The Brawling Brutes is a professional wrestling stable consisting of Sheamus, who serves as its leader, Ridge Holland, Butch, and Drew McIntyre. They currently perform in WWE on the SmackDown brand.

History 
During the 2021 WWE Draft, Holland was drafted from NXT to SmackDown. On 5 November episode of SmackDown, during a backstage interview, Holland referred to Sheamus as his idol. On 19 November episode of SmackDown, Holland helped Sheamus defeat Cesaro, Ricochet, and Jinder Mahal in a four-way match, starting an alliance between the two. On 1 January 2022 at Day 1, Holland would team with Sheamus to defeat Cesaro and Ricochet, however, during the match, Holland would suffer a broken nose and would be removed mid-match.
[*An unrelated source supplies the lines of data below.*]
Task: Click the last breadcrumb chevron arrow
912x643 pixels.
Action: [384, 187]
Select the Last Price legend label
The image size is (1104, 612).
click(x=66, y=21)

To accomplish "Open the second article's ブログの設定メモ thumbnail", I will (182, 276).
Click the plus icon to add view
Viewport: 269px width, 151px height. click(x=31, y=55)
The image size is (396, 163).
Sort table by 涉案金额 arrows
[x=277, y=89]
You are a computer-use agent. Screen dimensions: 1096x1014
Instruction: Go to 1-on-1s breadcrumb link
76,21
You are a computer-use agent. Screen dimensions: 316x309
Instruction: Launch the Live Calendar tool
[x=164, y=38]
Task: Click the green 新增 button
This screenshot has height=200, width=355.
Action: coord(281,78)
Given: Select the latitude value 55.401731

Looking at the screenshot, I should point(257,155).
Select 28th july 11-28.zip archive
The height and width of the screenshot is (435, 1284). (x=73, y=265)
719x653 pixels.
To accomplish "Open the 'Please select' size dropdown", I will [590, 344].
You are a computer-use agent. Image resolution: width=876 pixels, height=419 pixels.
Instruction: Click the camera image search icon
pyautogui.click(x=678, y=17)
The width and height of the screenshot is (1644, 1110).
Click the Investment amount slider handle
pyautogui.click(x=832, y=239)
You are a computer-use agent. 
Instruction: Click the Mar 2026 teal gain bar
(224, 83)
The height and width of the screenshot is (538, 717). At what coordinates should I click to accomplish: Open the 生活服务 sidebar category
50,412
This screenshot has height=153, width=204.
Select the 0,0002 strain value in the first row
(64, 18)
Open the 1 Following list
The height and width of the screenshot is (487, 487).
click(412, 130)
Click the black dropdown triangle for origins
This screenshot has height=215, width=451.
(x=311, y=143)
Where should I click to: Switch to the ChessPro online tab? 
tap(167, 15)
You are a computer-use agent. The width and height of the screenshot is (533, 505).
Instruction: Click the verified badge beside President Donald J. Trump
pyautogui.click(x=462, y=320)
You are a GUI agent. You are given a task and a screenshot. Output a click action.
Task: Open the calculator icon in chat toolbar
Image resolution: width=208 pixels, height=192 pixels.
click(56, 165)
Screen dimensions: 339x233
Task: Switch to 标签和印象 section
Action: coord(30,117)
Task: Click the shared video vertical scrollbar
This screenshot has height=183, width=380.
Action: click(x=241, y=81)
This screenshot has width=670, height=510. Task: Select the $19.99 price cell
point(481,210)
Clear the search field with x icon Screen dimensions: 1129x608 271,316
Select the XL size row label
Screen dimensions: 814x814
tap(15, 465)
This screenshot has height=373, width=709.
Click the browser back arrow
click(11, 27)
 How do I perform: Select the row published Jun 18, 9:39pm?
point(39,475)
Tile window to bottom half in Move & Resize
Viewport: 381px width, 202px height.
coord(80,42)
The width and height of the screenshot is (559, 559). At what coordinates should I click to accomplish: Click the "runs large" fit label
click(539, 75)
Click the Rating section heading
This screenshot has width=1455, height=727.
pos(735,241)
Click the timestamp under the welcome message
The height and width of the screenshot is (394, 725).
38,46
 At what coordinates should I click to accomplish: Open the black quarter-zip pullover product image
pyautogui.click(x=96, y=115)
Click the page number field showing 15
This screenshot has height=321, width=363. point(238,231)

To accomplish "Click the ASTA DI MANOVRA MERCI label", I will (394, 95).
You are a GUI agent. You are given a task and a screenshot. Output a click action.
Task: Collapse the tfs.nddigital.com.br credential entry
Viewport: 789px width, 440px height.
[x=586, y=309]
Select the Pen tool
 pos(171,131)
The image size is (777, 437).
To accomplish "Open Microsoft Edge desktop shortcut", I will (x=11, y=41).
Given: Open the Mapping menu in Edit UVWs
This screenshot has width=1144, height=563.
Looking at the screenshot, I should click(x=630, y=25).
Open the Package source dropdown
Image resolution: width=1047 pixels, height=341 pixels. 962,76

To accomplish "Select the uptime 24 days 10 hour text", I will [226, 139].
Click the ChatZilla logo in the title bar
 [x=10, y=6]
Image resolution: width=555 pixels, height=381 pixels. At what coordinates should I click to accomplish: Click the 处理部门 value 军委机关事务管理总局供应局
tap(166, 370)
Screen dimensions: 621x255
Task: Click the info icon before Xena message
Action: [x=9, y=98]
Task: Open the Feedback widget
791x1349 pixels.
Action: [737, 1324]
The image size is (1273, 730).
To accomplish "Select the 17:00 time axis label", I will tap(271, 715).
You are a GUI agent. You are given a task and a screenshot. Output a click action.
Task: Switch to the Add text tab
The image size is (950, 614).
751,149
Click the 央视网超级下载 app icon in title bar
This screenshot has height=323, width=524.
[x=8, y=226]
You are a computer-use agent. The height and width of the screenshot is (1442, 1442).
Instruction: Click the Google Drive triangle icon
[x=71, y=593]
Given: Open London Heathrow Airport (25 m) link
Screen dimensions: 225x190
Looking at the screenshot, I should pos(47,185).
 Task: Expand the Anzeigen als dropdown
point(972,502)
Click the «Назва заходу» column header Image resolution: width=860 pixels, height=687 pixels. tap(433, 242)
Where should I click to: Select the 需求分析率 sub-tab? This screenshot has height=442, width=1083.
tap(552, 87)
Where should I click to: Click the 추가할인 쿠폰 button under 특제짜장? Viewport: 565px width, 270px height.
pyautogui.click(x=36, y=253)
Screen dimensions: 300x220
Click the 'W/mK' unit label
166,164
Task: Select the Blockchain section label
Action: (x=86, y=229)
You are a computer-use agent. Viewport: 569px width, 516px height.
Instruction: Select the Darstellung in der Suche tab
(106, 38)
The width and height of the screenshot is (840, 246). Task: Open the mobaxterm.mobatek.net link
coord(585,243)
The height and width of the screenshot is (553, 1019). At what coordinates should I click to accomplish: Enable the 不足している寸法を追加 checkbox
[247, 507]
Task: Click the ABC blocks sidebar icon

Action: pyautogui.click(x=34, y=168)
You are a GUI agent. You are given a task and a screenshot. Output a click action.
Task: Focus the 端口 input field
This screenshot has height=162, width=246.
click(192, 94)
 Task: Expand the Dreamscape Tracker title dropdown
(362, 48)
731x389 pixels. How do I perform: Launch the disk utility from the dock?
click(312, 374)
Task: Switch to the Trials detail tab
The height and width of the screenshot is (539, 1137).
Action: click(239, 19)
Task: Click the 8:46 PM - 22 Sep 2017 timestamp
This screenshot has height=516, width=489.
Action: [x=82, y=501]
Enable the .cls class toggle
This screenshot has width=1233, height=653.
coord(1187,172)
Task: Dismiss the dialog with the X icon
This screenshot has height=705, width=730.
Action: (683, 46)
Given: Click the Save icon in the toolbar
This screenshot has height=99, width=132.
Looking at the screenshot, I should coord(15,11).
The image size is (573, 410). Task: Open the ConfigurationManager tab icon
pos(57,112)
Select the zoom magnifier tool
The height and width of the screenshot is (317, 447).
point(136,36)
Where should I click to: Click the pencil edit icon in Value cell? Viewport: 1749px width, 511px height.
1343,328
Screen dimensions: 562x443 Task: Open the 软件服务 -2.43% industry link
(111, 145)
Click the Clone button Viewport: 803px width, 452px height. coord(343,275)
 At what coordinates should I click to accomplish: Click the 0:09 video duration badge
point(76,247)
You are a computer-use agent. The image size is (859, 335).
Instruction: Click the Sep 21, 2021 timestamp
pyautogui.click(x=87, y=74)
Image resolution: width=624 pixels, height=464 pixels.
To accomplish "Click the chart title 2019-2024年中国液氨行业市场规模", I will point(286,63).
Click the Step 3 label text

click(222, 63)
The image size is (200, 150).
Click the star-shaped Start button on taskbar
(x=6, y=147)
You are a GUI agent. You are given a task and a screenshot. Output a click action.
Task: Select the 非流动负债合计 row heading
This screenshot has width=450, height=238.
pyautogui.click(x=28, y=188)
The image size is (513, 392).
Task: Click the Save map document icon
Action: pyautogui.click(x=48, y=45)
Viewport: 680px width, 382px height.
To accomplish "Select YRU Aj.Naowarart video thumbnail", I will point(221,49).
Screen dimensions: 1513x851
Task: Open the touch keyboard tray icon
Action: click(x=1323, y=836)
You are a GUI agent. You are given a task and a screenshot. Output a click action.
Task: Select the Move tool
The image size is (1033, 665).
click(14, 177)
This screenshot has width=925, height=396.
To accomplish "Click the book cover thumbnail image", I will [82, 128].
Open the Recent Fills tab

In March, they would enter a feud with The New Day, where on the 11 March episode of SmackDown, Sheamus and Holland introduced Butch as part of their stable. According to Sheamus, he found Butch in pub's in Ireland, who had previously been stablemates with Holland in the Kings of NXT, under his previous ring name Pete Dunne. After an overhead belly-to-belly suplex by Holland on Big E legitimately broke the latter's neck, Big E was promptly removed from the rivalry, leaving only Kofi Kingston and Xavier Woods. On Night 2 of WrestleMania 38, Holland and Sheamus defeated Kingston and Woods in a tag-team match.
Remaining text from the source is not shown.